Confrontée dans le cadre d'un supplément d'information au prévenu qui niait toute participation aux faits dénoncés, elle s'est retrouvée en présence de deux autres anciennes employées de l'établissement Madame F... et Madame G... Fatiha qui ont indiqué qu'elles aussi avaient fait l'objet dans le courant de l'année 1998 de faits similaires, décrits dans des termes identiques et ont dans les mêmes conditions été contraintes de démissionner, car elles ne pouvaient plus supporter d'être ainsi harcelées.
Madame G... avait déjà dénoncé de tels agissements aux services de police en 1998 et elle a réitéré ses déclarations devant le juge d'instruction dans le cadre de la présente procédure, se rappelant que dès qu'elle lui opposait une résistance il devenait menaçant.
Le récit des faits dont la partie civile dit avoir été la victime est conforme aux déclarations de ces deux anciennes employées qui ne la connaissaient pas et n'ont jamais travaillé avec elle. Sa crédibilité s'en trouve renforcée.
L'enquête réalisée par les services de police a mis à jour la permanence du comportement de Monsieur Christian X... envers les salariés de la brasserie et spécialement le personnel féminin. Les employées ont en effet de façon quasi unanime indiqué que le prévenu avait l'habitude d'être grossier, désagréable et de leur tenir des propos insultants et indécents.
Ainsi Bérengère I..., Marina J..., Patricia K..., Céline L..., Valérie M... ont dénoncé la grossièreté et la brutalité de langage et ses manières blessantes.
Le prévenu lui-même a reconnu lors de son audition du 17 février 2003 par les services de gendarmerie d'ILLAC qu'il lui arrivait d'avoir un comportement irrascible envers les salariées de l'établissement et ainsi qu'il avait pu répondre à une plongeuse " toi va te faire enculer " qu'il avait pu dire à certain client que Madame Christine N... était " une fille à coucher ".
Madame C... a été considérée par l'expert qui l'a examinée dans le cadre de la procédure de supplément d'information, Monsieur O... P... comme parfaitement crédible et présentant un état de réel souffrance à l'évocation des faits.
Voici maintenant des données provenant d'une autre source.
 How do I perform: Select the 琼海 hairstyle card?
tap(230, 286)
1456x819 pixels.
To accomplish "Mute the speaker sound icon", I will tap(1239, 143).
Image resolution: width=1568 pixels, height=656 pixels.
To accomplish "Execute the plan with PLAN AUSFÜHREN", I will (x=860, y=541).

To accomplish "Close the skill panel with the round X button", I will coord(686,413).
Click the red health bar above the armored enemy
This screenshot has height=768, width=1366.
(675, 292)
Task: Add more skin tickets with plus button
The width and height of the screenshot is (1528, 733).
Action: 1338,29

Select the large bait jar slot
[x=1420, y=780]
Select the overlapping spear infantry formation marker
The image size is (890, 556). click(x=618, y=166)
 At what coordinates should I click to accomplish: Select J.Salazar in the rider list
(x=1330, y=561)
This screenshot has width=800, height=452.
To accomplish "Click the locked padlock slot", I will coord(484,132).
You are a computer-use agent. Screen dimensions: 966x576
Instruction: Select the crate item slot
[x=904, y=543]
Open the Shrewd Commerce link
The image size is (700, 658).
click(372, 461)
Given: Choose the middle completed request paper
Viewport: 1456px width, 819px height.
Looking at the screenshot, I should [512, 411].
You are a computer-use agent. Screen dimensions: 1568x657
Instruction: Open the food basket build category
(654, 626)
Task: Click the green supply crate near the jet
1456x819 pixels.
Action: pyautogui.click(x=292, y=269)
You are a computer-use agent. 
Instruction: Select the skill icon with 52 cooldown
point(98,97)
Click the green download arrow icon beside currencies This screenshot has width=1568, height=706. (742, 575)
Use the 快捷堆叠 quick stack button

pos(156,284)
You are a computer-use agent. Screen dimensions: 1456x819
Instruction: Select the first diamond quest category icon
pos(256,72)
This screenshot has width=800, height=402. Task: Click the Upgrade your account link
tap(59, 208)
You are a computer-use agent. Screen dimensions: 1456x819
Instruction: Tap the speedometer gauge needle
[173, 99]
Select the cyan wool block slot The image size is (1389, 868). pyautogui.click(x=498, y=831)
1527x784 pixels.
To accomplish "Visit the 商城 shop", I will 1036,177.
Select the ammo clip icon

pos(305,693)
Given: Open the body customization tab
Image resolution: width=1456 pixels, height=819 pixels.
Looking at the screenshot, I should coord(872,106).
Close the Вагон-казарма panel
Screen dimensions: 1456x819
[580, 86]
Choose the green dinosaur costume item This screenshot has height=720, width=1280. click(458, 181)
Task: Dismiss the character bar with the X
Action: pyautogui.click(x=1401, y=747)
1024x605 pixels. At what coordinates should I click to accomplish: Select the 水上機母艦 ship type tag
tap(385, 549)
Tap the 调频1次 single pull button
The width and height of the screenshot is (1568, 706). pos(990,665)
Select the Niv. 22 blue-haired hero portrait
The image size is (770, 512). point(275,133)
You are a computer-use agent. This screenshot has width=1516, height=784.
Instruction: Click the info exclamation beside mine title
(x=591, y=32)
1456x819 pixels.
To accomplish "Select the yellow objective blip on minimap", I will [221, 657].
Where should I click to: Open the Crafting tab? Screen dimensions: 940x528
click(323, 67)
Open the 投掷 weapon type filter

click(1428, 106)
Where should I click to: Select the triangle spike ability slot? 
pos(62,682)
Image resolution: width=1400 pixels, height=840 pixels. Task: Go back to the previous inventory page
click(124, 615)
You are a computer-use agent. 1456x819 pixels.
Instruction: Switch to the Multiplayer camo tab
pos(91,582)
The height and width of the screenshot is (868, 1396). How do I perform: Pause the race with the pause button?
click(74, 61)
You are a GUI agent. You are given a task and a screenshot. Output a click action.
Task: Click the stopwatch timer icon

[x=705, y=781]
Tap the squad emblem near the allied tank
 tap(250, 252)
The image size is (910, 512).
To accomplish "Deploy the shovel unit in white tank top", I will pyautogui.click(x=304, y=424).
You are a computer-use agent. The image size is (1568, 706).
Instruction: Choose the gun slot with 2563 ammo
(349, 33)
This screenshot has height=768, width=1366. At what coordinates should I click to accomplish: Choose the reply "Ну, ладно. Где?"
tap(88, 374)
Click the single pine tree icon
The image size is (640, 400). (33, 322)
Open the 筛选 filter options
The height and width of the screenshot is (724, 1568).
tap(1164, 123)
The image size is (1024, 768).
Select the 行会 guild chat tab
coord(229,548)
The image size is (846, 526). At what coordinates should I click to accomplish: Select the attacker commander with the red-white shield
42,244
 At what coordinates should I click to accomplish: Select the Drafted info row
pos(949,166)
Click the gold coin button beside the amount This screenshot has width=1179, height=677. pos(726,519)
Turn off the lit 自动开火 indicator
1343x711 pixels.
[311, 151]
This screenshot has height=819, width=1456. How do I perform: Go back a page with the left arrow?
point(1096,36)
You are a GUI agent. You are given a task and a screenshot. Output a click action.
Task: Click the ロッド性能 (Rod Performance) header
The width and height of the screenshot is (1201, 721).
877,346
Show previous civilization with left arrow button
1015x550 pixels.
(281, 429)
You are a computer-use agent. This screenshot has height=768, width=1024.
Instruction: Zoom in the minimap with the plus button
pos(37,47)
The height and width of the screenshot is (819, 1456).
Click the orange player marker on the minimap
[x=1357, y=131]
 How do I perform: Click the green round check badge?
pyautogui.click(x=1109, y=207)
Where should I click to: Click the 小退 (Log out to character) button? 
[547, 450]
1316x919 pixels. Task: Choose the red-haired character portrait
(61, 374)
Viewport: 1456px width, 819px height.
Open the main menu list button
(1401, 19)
Toutefois bien qu'il soit établi que Christian X... lui a fait subir une forme de harcèlement moral à connotation sexuelle, il ne lui a jamais demandé directement de lui accorder des faveurs de nature sexuelles.
Dès lors les faits poursuivis revêtent la qualification de harcèlement moral, infraction prévue et réprimée par l'article 222-32-2 du code pénal et dont monsieur X... sera déclaré coupable.
L'expertise psychologique du prévenu le décrit comme quelqu'un qui présente un mode de fonctionnement rigide et une grande méfiance dans le cadre de ses relations interpersonnelles.
A l'audience, il a légitimé son comportement despotique et méprisant envers ses salariés par les contraintes et nécessités du métier de la restauration.
Il était parfaitement conscient du fait que son comportement était de nature à entraîner cette dégradation tant des conditions de travail que de l'état de santé de Martine C..., puisqu'il l'avait sciemment adopté afin de sanctionner son refus de cautionner ses entreprises de séduction.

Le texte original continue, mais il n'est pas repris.